Methods The endothelial cell specific Tek CreERT2 mice were hybridized with EMCFlox/flox mice, and the offspring of male EMCFlox/wt/Tek CreERT2+were mated with female EMCFlox/flox mice to obtain endothelial cell specific knockout EMCN gene mice (EMCFlox/flox/Tek CreERT2+, EMCEcho). The accuracy and efficiency of gene knockout were verified at the level of DNA and protein. After genomic DNA of mice was extracted, Tek CreERT2 and FLOX sites were detected by PCR amplification. After induction by Tamoxifen, the expression of EMCN protein in tissues was detected by Western Blot. Phenotypes of normal C57BL/6 mice and EMCEcko mice were observed and organs were stained with HE. In order to confirm the effect of EMCN knockout on tumor metastasis, C57BL/6 of LLC cells was injected into the tail vein of EMCEcho mice. Two weeks later, the lungs were dissected to detect lung metastasis, and the lung metastasis results of the two groups of mice were statistically compared. The LLC cells were subcutaneously injected into C57BL/6 and EMCEcko mice, and the subcutaneous tumor was resected 2 weeks later. The lung metastasis was observed 2 and 3 weeks after the operation, and the lung tissues of the two groups were stained with HE. The lung metastasis results of the two groups of mice were statistically compared and analyzed.

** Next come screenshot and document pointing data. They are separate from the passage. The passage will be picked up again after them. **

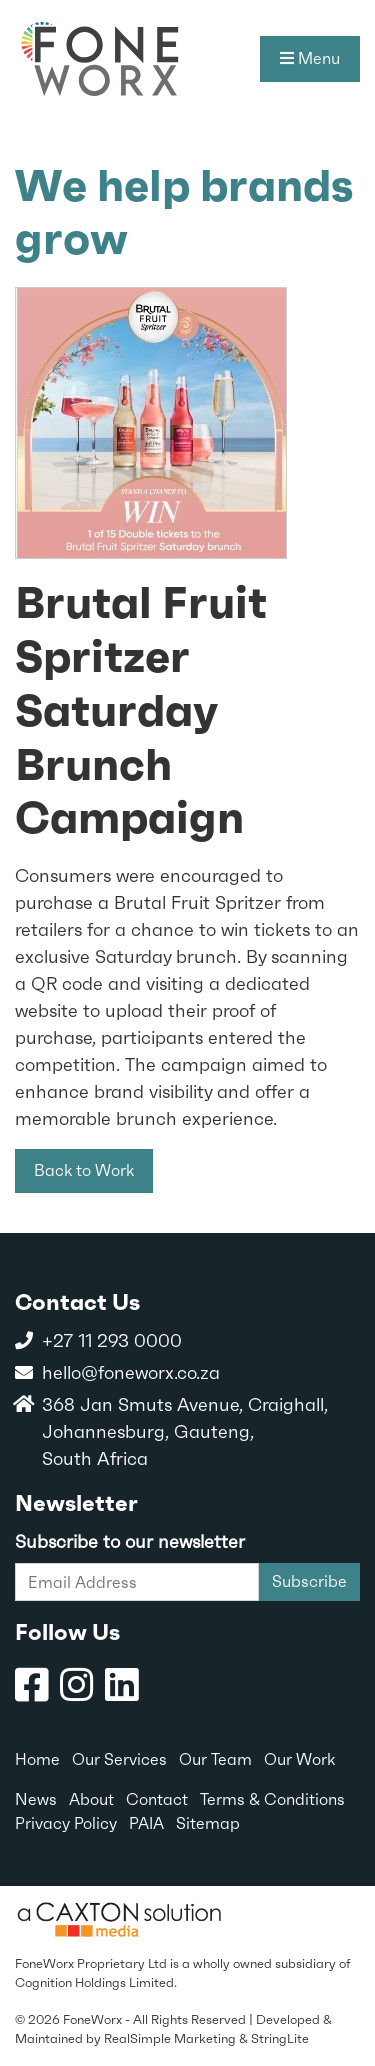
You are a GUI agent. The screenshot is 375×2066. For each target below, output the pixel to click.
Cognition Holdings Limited (94, 1982)
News (36, 1799)
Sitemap (208, 1823)
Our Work (299, 1759)
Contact (157, 1799)
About (91, 1799)
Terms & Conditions (272, 1799)
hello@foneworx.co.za (131, 1372)
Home (37, 1759)
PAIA (146, 1823)
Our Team (215, 1759)
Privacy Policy (66, 1823)
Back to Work (84, 1170)
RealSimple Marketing (170, 2038)
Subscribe (309, 1581)
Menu (310, 58)
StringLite (280, 2038)
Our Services (119, 1759)
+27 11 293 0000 (112, 1340)
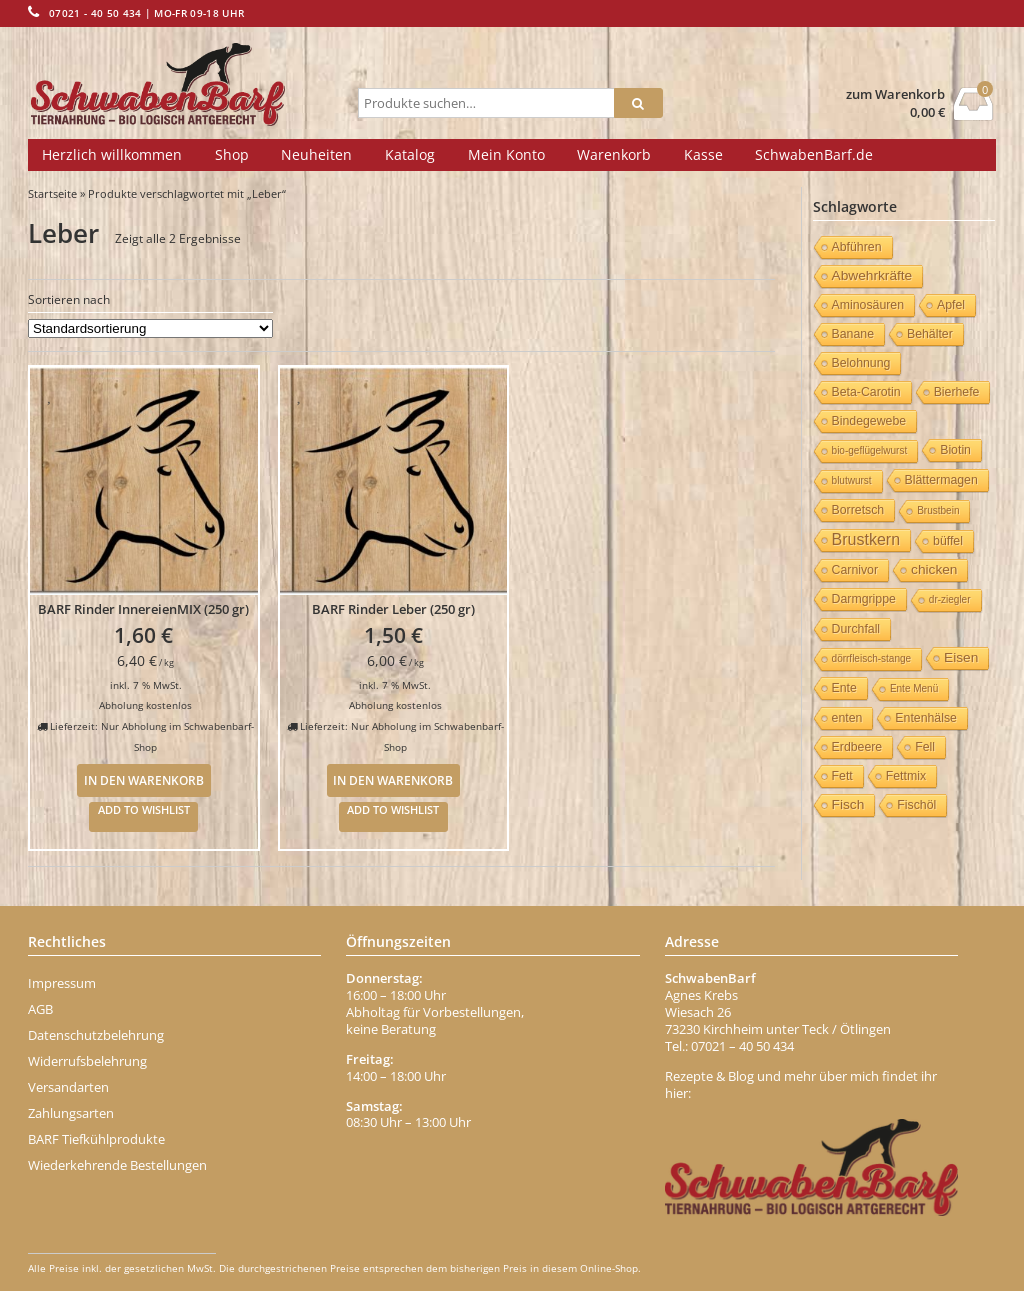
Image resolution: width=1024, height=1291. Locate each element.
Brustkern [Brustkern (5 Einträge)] (866, 539)
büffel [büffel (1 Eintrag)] (948, 541)
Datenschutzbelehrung (96, 1035)
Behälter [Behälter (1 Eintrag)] (930, 334)
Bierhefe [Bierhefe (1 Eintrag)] (957, 392)
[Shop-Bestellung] (150, 328)
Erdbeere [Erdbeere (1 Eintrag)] (857, 747)
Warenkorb (614, 154)
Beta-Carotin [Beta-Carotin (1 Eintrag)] (866, 392)
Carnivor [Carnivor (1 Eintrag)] (855, 570)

Results EMCFlox/flox/Tek creERT2+mice were successfully constructed from DNA and protein levels. HE section analysis of mouse tissues showed that there was no abnormality in organ development of gene knockout mice. Both C57BL/6 and EMCEcho mice with tumor resection after tail vein injection of LLC and subcutaneous injection of LLC can develop lung metastasis. Compared with C57BL/6 mice, the absence of EMCN in endothelial cells significantly promotes lung metastasis in mice.
Conclusion Endothelial EMCN conditional knockout mice were successfully obtained. The ability of tumor lung metastasis in endothelial EMCN knockout mice was significantly better than that in normal C57BL/6 mice. It is expected to provide an animal model for rapid lung metastasis in various studies of tumor lung metastasis animal models.